**Your task**.
Retype, word for word, the line holding "Click back arrow in latency graph toolbar" and each line after it down to the end of the data; pictures are not copied.
# # # #
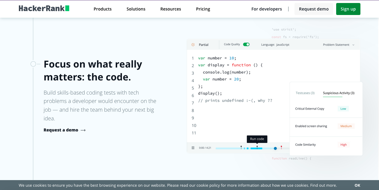
Task: Open the Products menu
Action: click(102, 9)
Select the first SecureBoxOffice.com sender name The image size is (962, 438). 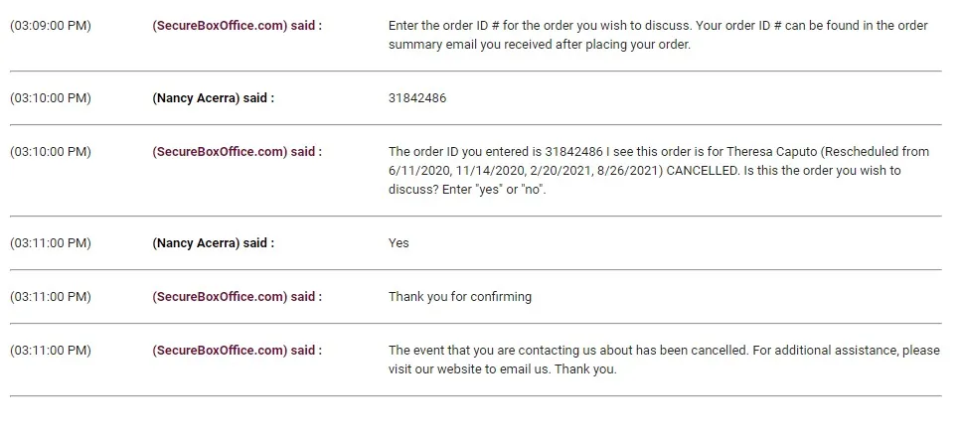pos(237,26)
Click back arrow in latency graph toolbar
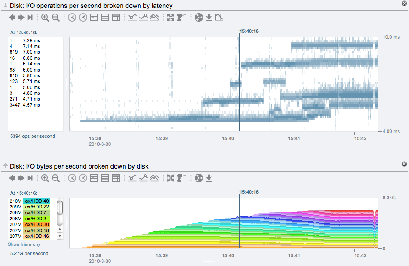409x266 pixels. [12, 18]
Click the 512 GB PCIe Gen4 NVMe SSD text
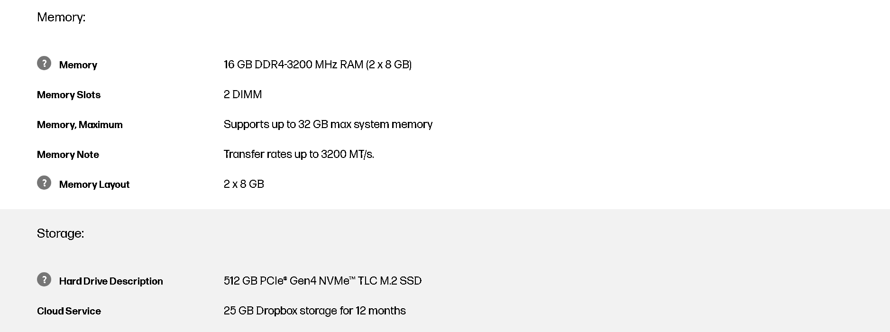 (322, 281)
# # # #
**Your solution**.
Click back arrow in latency graph toolbar
409x266 pixels. [12, 18]
Click the 512 GB PCIe Gen4 NVMe SSD text
 (322, 281)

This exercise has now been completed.